The other interesting thing to note from WiLAN’s announcement and call is its changed attitude to litigation. Skippen insisted that the company was still prepared to litigate where necessary, before adding: “Overall we’re going to focus a bit more on good faith negotiations and be a little slower off the mark to litigate. It’s our policy that we try to negotiate first and reach a reasonable licensing agreement before we litigate.”

This is an incredibly delicate balance for WiLAN to strike.
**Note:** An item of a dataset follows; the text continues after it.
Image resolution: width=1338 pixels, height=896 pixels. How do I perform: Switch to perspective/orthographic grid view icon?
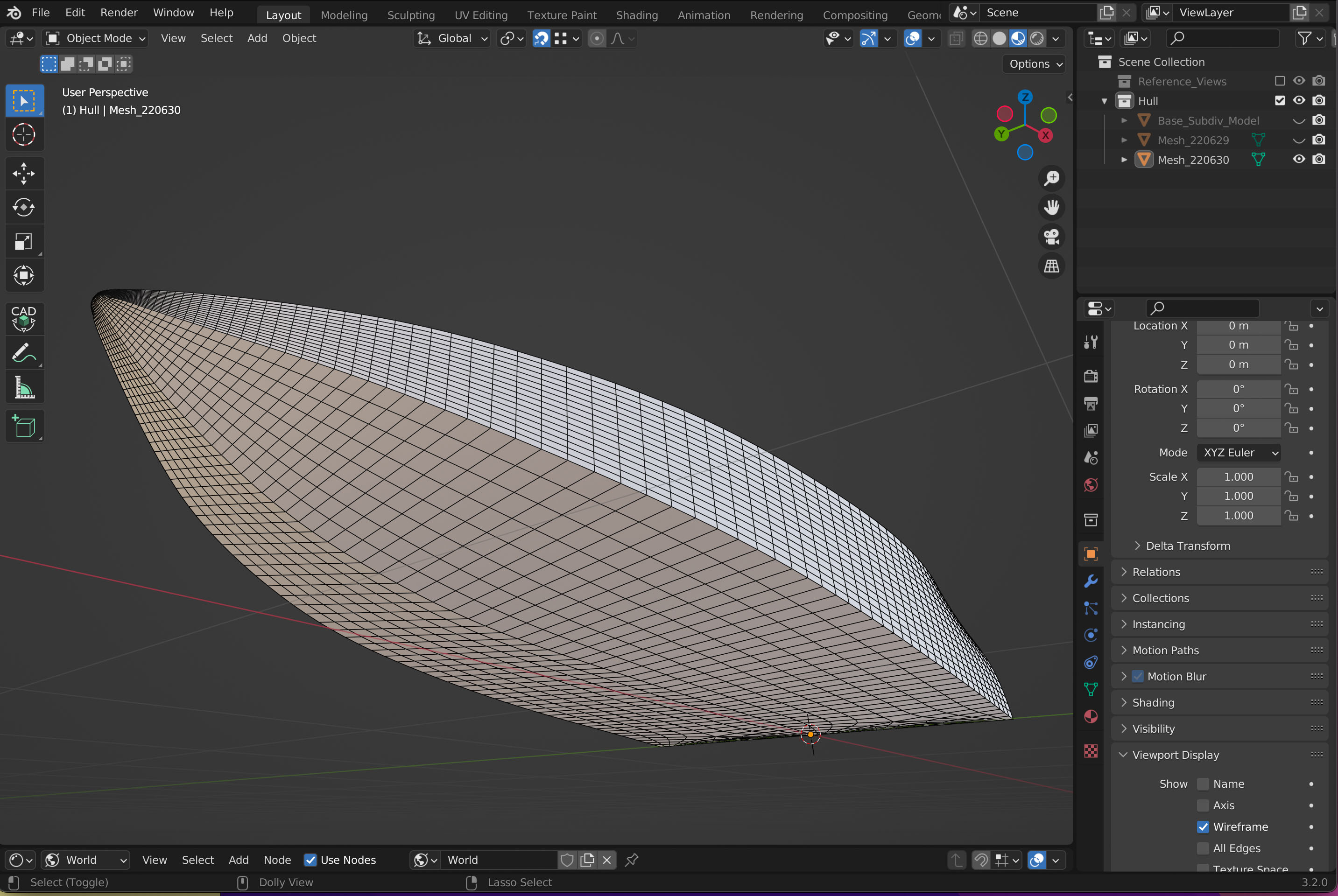pos(1051,266)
If you’re an operating company against whom WiLAN is trying to assert a patent you now know that you can engage in delaying tactics and wait for your day in court.

Skippen pointed out that of the $750 million in revenues that WiLAN has generated so far, more than half of that has come without litigation, so it is possible to keep the lawyers out of it. On the flip side, the company is also sitting on a pretty healthy cash pile (around $90 million), which means it can handle most things that a particularly adversarial licensing target throws at the firm.

Plus, WiLAN is also looking to bring down its legal costs having negotiated a revised fee deal with its main licensing law firm McKool Smith. That means that the firm is paid a fixed monthly amount, subject to a cap, with a success fee kicking in when a licensing deal with another party is agreed.

The initial response to WiLAN’s announcement from the markets was not positive as the company opened down and the share price had fallen 7.7% by just before midday (Eastern US time) on Thursday. When the company announced its review its market capitalisation was just under $400 million, as of today it’s around $360 million.

Despite the market’s reaction, there were several encouraging points to come out of the call. Skippen revealed that the company is currently working on several deals right now over possible licensing partnerships. It has already signed the Panasonic agreement and on the pure licensing side it has entered into deals with HTC, Sierra Wireless, Toshiba and Hon Hai. It has also had a judge overturn a jury decision that the patent it was enforcing against Apple was invalid.

Much of the logic behind WiLAN’s announcement is clearly sensible and is indicative of where the market is moving. But how do you convince investors in a patent company that’s still worth several hundred million dollars, that the future lies in fewer patent assets and a litigation stick that looks more like a twig than a baseball bat? Whatever market you’re in, that could be a tough sell.